SPANX grew their campaign revenue by 31% without a single new subscriber. Here’s the exact move you can steal this week.
Here’s a situation that probably feels familiar.
You’ve got an email list. You send to it regularly. Open rates sit somewhere around 18% on a good day, lower on a bad one. You keep thinking the answer is more subscribers, better subject lines, or a new lead magnet. But the list just sits there, quietly underperforming, costing you money every single month.
That was SPANX. A global brand with serious resources — and a serious email problem.
Their list was bloated with unengaged subscribers who hadn’t opened anything in months. Every broadcast was going out to thousands of people who were never going to buy, dragging down deliverability, inflating costs, and making the whole operation look worse than it actually was.
Their fix? They stopped emailing everyone and started emailing the right people.
They used an AI segmentation tool called Orita, which predicts engagement probability before each send — essentially telling you which subscribers are actually worth emailing right now and which ones are dead weight. Instead of blasting the whole list, they focused every campaign on high-intent subscribers showing real signals of interest.

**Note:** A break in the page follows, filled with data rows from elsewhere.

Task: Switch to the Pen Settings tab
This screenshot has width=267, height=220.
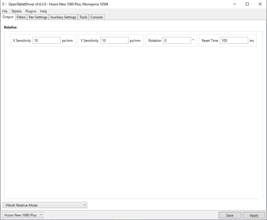Action: [38, 17]
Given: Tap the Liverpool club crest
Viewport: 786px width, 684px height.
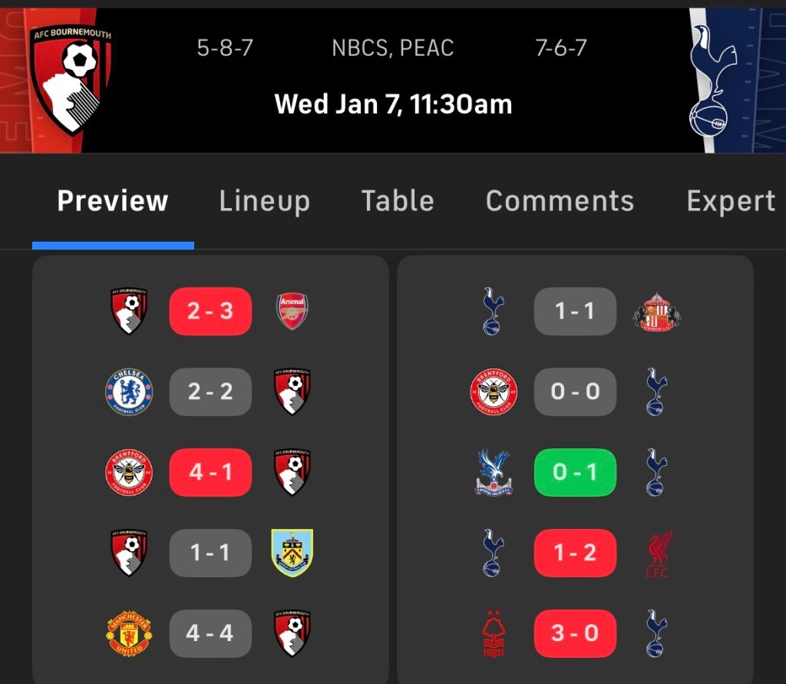Looking at the screenshot, I should pyautogui.click(x=656, y=553).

The result was a 31% increase in campaign revenue. Not from more traffic. Not from a bigger list. From the list they already had, they used smarter.
Here’s what this means for you as a solo marketer — and honestly, this is even easier to execute at your scale than it was for SPANX.
This week, pull up your last ten email campaigns and look at who hasn’t opened anything in the last 90 days. That’s your dead weight. Before your next broadcast, send that segment one simple re-engagement email. Something honest — “Still want to hear from me?” Give them an easy reason to say yes. If they don’t respond, remove them.
You don’t need AI segmentation software to do this. You just need the willingness to let go of vanity numbers. A list of 800 engaged people will make you more money than a list of 5,000 people who forgot they signed up. A monthly newsletter is a simple way to keep subscribers engaged so they don’t become dead weight in the first place.
Smaller. Cleaner. More focused.
That’s where the revenue actually lives.